**Description of the task**: Copy the lines of the entries exactly, from the opening one to the one holding "Aviso legal (833, 2344)", and leave out everything after.

**Provided entries**:
◇ ◇ ◇ ◇ ◇ ◇ ◇

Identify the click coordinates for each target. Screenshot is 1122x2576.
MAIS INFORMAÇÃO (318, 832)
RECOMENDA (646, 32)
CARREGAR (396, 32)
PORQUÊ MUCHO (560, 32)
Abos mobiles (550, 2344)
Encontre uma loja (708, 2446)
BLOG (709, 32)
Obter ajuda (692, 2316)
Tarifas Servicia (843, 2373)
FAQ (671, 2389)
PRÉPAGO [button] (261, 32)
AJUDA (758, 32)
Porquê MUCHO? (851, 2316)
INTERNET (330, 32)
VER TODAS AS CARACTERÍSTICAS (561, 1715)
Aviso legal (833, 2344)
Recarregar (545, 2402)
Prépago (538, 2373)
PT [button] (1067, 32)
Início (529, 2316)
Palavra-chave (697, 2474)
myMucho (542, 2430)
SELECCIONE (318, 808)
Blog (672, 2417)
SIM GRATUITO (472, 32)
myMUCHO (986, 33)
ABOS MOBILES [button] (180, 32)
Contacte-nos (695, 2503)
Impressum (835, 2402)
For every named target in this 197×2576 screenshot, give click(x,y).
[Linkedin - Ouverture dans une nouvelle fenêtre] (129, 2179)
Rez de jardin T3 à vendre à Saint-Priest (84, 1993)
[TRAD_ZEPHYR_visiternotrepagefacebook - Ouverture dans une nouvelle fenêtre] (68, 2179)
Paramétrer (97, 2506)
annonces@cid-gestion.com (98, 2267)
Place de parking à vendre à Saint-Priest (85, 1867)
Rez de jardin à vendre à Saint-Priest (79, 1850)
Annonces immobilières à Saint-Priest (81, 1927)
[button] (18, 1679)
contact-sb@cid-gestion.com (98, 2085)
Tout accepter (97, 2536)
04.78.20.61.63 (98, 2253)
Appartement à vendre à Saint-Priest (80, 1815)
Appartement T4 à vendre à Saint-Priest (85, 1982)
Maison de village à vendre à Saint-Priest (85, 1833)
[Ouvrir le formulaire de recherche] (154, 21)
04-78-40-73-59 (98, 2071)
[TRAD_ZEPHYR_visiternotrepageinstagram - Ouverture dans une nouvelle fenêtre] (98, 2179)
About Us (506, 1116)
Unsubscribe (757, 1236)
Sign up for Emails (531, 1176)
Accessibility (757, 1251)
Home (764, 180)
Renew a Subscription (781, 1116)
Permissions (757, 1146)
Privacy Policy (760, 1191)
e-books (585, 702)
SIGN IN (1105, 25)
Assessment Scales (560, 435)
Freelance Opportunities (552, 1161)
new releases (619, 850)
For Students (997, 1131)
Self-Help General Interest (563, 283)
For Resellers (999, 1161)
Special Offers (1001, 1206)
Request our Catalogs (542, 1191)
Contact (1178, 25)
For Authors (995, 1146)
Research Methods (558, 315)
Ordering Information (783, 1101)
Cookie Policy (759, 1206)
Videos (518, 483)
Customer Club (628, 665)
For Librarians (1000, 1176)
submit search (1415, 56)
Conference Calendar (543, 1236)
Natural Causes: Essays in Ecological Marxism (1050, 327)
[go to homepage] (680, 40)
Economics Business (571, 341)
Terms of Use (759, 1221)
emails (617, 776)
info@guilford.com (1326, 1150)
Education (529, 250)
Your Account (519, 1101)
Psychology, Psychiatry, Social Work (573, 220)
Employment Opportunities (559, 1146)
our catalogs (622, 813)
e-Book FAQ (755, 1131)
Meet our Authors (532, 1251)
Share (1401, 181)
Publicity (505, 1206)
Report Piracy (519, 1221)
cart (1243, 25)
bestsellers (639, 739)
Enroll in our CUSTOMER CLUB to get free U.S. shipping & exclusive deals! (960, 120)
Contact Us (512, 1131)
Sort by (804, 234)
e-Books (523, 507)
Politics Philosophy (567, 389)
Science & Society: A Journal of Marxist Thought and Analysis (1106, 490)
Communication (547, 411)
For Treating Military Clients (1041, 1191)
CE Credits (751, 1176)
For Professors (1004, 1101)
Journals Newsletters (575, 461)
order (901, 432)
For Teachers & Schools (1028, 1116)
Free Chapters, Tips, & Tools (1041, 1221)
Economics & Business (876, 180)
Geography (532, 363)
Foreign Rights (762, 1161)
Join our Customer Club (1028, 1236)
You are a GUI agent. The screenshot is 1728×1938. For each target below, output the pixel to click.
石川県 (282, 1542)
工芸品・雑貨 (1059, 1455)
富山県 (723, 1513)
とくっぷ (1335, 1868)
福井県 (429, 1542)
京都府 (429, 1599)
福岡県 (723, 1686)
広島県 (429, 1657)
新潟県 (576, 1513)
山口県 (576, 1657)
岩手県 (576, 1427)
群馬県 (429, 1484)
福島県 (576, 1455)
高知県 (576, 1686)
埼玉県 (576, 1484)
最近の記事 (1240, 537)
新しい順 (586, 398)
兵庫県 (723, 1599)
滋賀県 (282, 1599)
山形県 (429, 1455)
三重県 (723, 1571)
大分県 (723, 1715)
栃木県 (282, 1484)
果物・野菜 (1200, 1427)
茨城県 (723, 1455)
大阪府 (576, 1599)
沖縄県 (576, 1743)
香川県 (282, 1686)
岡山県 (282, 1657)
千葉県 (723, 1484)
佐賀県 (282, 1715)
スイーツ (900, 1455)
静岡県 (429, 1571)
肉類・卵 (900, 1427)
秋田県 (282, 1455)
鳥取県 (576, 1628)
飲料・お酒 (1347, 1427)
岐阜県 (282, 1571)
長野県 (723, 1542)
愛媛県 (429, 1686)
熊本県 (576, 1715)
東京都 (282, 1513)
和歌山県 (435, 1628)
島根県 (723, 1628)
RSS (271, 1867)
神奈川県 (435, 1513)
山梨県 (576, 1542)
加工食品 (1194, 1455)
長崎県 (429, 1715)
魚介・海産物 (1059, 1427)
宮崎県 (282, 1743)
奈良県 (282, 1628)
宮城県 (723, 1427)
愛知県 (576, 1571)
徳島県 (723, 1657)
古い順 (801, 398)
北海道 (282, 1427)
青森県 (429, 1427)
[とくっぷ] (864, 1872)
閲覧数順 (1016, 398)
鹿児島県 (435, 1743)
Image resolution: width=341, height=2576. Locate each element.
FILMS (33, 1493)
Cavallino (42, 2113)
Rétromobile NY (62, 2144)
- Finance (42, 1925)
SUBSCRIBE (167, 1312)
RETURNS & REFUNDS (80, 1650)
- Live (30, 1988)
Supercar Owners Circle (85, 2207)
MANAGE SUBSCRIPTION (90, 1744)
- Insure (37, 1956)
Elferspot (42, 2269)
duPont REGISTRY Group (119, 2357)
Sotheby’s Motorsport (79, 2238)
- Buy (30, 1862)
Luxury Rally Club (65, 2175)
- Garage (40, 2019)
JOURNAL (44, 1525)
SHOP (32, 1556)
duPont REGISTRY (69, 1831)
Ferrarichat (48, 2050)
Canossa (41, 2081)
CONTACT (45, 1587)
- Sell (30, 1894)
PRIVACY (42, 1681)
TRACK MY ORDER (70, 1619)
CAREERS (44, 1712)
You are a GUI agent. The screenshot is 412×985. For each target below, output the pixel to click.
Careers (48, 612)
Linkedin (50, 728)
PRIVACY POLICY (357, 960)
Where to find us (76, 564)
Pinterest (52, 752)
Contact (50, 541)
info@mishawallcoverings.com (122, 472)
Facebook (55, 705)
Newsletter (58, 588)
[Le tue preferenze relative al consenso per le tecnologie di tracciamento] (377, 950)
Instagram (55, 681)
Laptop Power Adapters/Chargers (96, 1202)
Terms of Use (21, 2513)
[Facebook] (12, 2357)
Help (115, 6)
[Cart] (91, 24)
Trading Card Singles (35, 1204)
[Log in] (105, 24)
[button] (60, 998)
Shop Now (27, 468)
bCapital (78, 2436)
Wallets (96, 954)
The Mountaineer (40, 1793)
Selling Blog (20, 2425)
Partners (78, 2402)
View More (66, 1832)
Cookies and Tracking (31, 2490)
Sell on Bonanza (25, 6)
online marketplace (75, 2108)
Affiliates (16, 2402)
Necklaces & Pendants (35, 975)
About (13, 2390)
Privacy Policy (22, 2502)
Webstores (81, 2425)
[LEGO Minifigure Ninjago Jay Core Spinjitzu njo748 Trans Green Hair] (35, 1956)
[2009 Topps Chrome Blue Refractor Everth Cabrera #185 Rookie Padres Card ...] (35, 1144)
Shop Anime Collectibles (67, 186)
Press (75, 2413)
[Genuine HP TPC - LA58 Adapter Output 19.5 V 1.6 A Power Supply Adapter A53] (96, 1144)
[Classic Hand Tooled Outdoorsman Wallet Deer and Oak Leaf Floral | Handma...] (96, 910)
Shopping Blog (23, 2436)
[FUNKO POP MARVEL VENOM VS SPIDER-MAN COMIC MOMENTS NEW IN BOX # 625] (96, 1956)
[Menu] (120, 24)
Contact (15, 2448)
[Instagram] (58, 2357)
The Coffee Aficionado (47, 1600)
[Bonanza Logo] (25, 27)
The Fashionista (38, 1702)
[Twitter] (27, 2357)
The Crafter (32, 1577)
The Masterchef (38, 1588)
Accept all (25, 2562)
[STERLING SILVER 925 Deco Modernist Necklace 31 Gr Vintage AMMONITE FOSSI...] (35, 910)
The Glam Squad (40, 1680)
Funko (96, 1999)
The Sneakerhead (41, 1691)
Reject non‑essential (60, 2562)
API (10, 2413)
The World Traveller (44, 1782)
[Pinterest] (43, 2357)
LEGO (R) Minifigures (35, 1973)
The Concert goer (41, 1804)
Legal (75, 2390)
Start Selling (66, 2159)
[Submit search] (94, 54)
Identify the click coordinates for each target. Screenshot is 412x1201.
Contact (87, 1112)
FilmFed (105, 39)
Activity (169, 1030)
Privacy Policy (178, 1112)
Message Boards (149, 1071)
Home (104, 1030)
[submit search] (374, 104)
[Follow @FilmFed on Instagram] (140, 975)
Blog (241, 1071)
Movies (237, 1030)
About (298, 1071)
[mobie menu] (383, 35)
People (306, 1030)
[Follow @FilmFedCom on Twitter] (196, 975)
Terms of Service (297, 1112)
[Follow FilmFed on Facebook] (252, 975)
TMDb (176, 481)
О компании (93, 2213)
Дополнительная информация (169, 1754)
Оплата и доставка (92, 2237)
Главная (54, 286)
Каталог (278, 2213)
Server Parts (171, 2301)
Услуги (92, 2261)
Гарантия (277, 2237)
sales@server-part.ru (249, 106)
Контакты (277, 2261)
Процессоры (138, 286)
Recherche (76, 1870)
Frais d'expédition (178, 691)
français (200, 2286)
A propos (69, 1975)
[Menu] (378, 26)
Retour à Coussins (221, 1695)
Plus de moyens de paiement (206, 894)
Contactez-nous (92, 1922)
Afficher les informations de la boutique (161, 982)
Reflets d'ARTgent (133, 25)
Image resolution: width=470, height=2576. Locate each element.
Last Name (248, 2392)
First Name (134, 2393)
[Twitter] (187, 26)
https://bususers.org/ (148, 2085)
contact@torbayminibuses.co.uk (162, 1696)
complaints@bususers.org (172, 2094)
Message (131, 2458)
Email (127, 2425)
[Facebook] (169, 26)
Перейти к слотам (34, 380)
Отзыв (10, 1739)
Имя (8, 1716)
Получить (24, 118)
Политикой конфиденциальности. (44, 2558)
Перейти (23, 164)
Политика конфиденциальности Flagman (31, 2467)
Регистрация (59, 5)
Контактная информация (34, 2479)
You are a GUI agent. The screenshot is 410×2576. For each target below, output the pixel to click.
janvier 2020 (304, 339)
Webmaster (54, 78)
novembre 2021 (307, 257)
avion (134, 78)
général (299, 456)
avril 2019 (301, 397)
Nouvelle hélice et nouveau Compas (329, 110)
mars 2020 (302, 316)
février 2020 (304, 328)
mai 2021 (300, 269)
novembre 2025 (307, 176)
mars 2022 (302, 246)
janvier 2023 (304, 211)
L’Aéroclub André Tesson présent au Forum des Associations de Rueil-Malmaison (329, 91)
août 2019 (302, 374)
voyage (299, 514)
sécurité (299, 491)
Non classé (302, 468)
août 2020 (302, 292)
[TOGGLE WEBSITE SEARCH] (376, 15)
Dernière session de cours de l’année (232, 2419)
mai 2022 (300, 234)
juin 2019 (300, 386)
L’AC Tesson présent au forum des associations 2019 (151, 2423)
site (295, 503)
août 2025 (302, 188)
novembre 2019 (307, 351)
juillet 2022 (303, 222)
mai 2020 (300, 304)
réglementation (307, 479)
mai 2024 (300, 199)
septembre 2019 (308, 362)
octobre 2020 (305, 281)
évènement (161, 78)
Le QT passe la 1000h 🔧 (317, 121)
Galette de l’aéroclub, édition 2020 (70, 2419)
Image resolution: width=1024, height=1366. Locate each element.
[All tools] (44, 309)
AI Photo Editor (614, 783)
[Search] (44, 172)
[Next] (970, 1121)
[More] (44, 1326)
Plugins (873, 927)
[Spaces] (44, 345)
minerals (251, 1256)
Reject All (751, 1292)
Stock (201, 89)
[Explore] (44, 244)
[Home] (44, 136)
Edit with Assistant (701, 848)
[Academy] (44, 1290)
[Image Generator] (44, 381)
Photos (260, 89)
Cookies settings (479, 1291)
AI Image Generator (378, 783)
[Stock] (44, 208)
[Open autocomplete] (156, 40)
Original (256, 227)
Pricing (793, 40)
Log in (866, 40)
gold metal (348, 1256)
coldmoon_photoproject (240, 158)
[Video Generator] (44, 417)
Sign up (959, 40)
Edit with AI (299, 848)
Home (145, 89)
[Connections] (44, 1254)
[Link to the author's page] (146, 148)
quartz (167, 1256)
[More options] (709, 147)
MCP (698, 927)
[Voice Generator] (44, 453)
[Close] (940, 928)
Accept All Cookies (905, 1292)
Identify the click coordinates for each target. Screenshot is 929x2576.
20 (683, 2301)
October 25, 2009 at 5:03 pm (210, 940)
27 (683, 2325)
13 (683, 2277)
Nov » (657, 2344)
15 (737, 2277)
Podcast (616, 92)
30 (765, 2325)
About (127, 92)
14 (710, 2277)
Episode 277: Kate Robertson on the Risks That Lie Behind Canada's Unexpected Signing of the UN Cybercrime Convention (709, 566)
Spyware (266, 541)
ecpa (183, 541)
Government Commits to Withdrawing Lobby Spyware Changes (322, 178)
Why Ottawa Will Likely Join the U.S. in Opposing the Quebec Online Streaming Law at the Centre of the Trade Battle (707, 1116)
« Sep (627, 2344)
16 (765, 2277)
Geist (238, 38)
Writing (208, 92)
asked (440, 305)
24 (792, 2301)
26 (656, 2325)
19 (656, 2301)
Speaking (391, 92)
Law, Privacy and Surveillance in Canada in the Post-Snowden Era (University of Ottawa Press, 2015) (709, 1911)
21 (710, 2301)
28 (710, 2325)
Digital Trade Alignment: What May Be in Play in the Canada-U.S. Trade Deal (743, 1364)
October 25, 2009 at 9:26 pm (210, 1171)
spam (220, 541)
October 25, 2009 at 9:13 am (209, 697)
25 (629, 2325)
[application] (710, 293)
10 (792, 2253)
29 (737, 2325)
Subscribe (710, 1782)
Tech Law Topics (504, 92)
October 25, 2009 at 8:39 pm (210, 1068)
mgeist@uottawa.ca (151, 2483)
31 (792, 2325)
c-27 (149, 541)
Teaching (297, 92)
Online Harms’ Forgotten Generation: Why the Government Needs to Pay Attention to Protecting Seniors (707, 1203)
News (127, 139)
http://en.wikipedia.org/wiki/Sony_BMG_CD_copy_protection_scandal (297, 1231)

◇ ◇ ◇ ◇ ◇ ◇ ◇

**Answer**:
Identify the click coordinates for each target. Screenshot is 1122x2576.
MAIS INFORMAÇÃO (318, 832)
RECOMENDA (646, 32)
CARREGAR (396, 32)
PORQUÊ MUCHO (560, 32)
Abos mobiles (550, 2344)
Encontre uma loja (708, 2446)
BLOG (709, 32)
Obter ajuda (692, 2316)
Tarifas Servicia (843, 2373)
FAQ (671, 2389)
PRÉPAGO [button] (261, 32)
AJUDA (758, 32)
Porquê MUCHO? (851, 2316)
INTERNET (330, 32)
VER TODAS AS CARACTERÍSTICAS (561, 1715)
Aviso legal (833, 2344)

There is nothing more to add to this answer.